L’ancien président de la RD Congo, revenu au bercail à la surprise générale et installé dans l’Est du pays conquis par les rebelles du M23, mène des activités politiques que les analystes peinent à décrypter.
Dénoncé par le gouvernement du président Félix Tshisekedi, qui l’accuse de collusion avec les rebelles — ennemis de la nation — et a logiquement levé son immunité sénatoriale, il n’en reste pas moins imperturbable dans son action sur le terrain.
Le fait que les rebelles le laissent faire (organisation de rencontres avec les forces vives de la localité, propositions de jouer les émissaires pour restaurer la paix, entre autres) donne du grain à moudre aux partisans de Tshisekedi, qui affirment qu’il est de mèche avec le M23.
En tout cas, il s’est installé et se déplace sans aucune difficulté dans une zone récemment encore en proie à une violence sanglante, où des milliers de personnes ont été tuées et des centaines de milliers forcées à partir en exil.
La démarche de Kabila est assurément politique et trahit une volonté de vouloir reconquérir le pouvoir qu’il avait quitté à la suite d’élections contestées, mais qui ont tout de même abouti à son départ du pouvoir après 18 ans de règne.
À la tête d’une fortune supposée colossale, avec sa famille, il a des arguments qui sont solides dans ce pays en guerre.
Mais peut-il ignorer l’engagement américain, qui a freiné le Rwanda — soutien militaire bien identifié du M23 — et imposé un dialogue qui a permis la rencontre à Doha entre les présidents Kagamé et Tshisekedi ?

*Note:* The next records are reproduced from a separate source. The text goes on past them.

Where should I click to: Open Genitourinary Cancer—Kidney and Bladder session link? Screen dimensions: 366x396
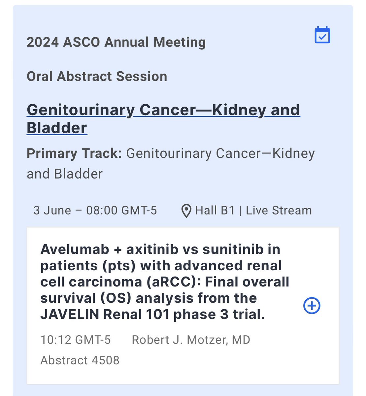pos(163,119)
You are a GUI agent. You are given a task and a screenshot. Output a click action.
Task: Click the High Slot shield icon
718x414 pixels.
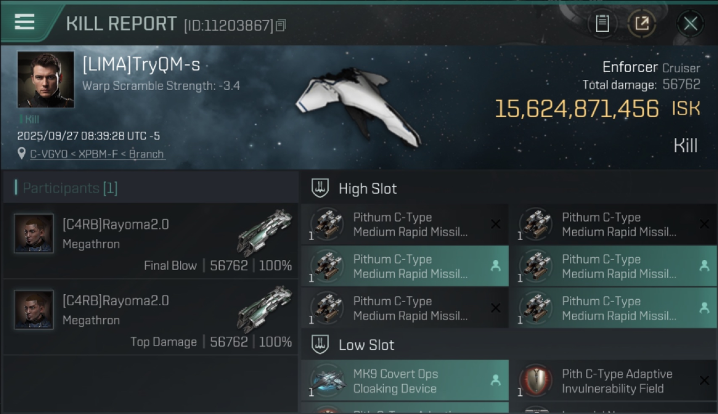coord(320,188)
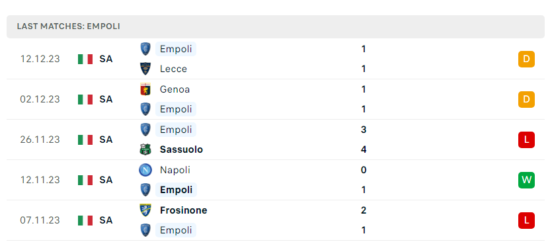Click the Genoa club crest

pyautogui.click(x=145, y=89)
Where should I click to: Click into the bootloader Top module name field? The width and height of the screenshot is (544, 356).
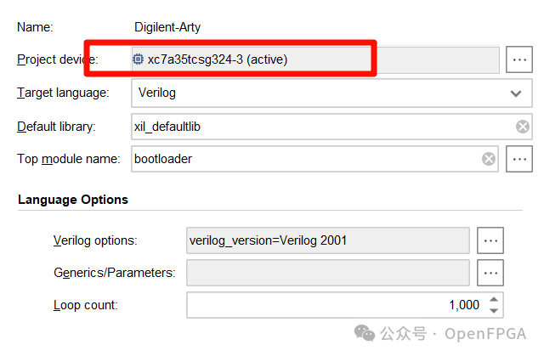[x=315, y=159]
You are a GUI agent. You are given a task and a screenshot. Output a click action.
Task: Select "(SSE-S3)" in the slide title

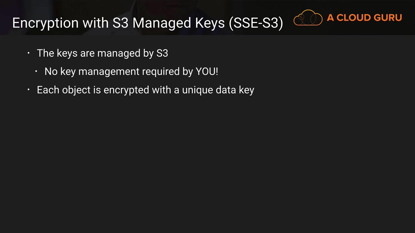pos(256,23)
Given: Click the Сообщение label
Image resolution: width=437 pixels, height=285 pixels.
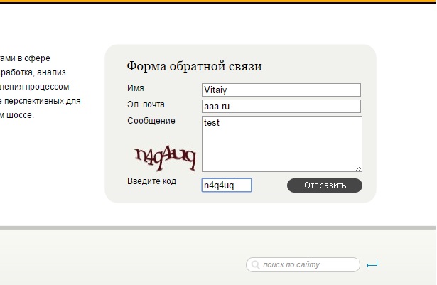Looking at the screenshot, I should pyautogui.click(x=151, y=121).
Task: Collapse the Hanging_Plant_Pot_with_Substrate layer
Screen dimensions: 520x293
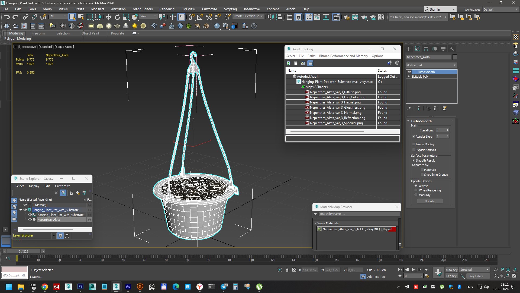Action: click(21, 210)
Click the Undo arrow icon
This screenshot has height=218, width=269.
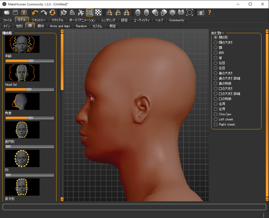click(35, 12)
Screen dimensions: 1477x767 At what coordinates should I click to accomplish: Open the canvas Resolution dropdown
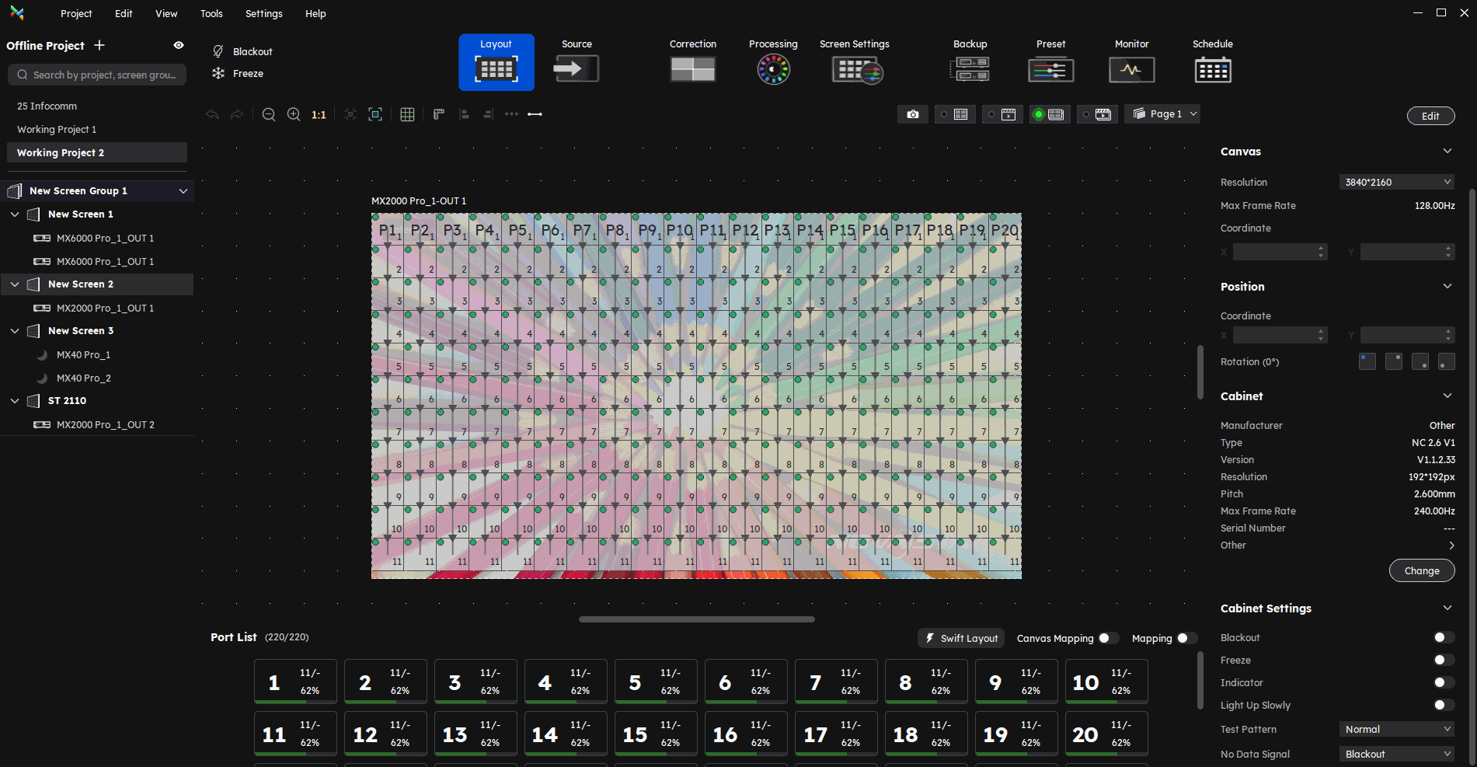(1396, 182)
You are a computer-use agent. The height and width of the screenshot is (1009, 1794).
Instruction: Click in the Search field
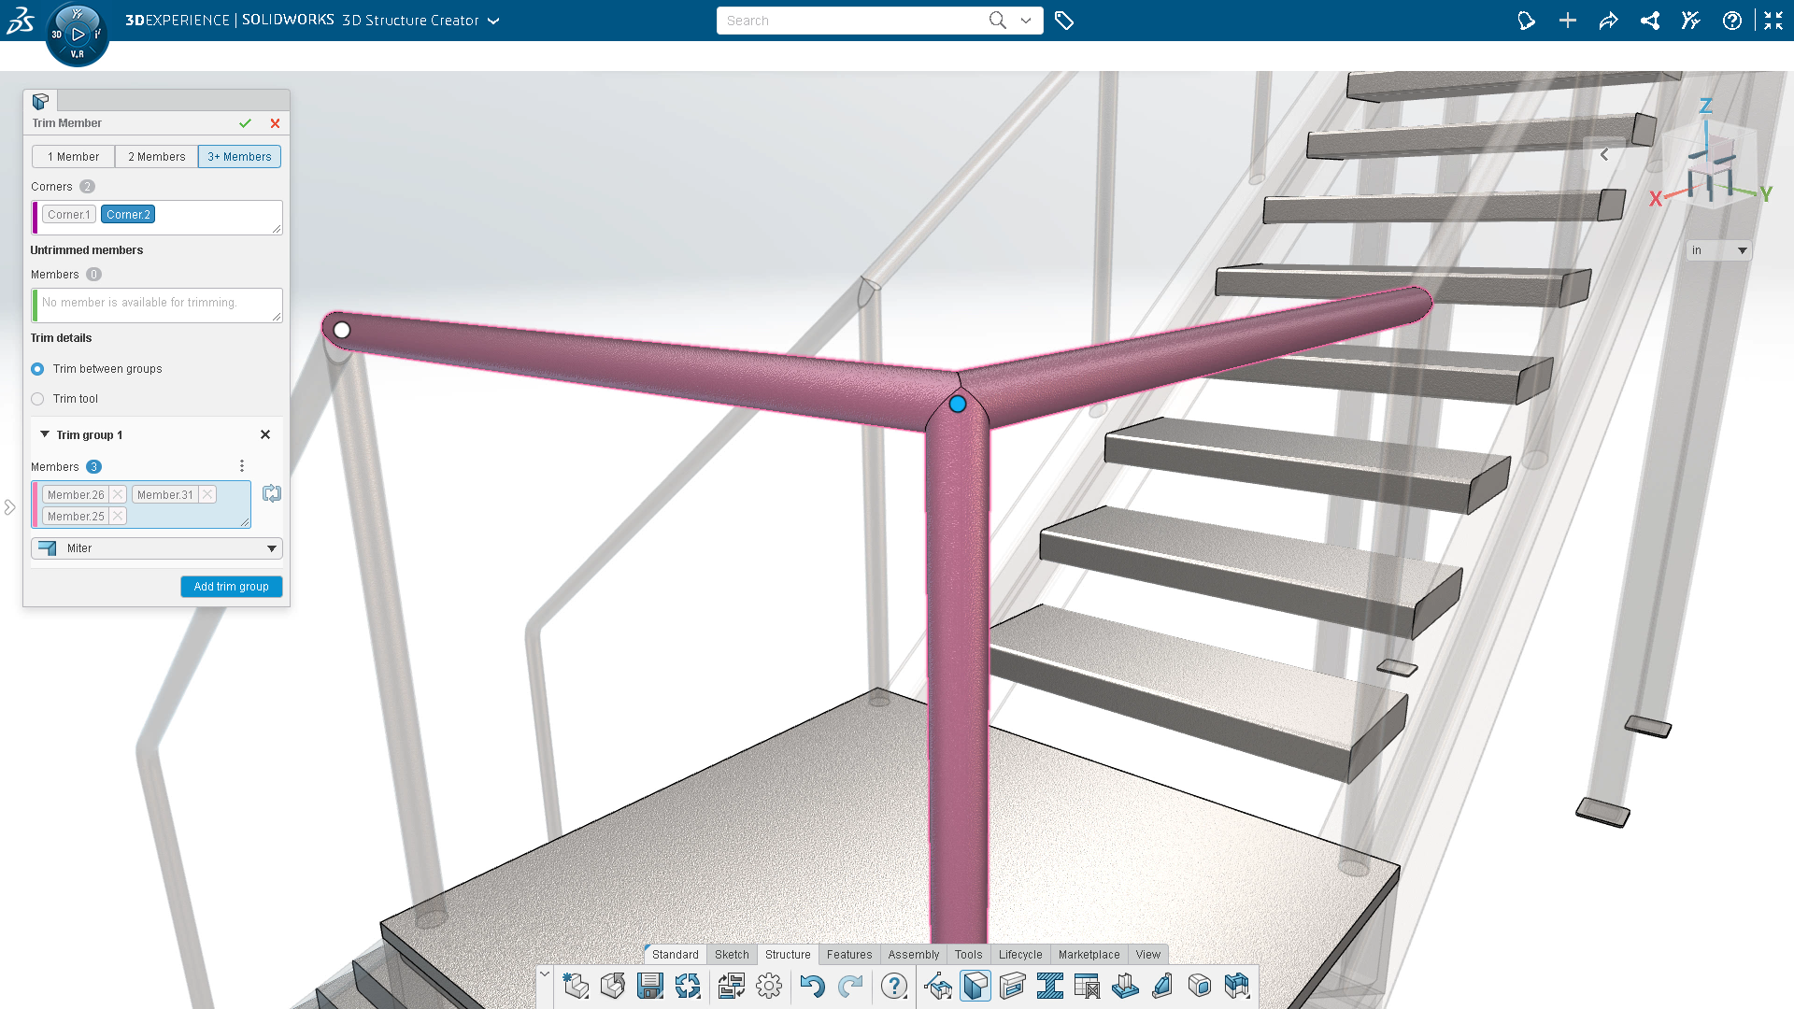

Après la signature d’accords de coopération portant notamment sur l’exploitation minière avec les USA, et les sanctions imposées à des officiels rwandais, comme James Kabarebe, qui assure la liaison avec le M23, Kabila peut-il douter de l’engagement américain ? Et de la détermination de Washington à piloter un processus de paix dans le pays ?
Que peut espérer Kabila dans un tel contexte, si l’on sait qu’il avait été forcé à quitter le pouvoir par la quasi-totalité de la communauté internationale, qui avait dénoncé la corruption de son régime et l’enrichissement de sa famille ?
Un retour de Kabila est hautement improbable, même si sa capacité de nuisance reste importante.
Kabila semble n’en faire qu’à sa tête et multiplie les provocations dans l’Est du pays.
Dans le collimateur de la justice, après la levée de son immunité, il risque gros s’il s’aventure dans le reste du pays — peut-être à l’exception du Katanga, sa région familiale.
Quoi qu’il en soit, Kabila est bien un facteur de trouble en RD Congo, où ses mandats présidentiels prolongés n’ont apporté ni la paix, ni l’embellie économique.
Son retour, qui n’est pas souhaité, est un coup de poker dangereux qu’il tente à ses risques et périls.
Mais, en Afrique centrale, quitter le pouvoir et jouir d’une retraite bien méritée serait une exception, au milieu des « dynasties démocratiques ».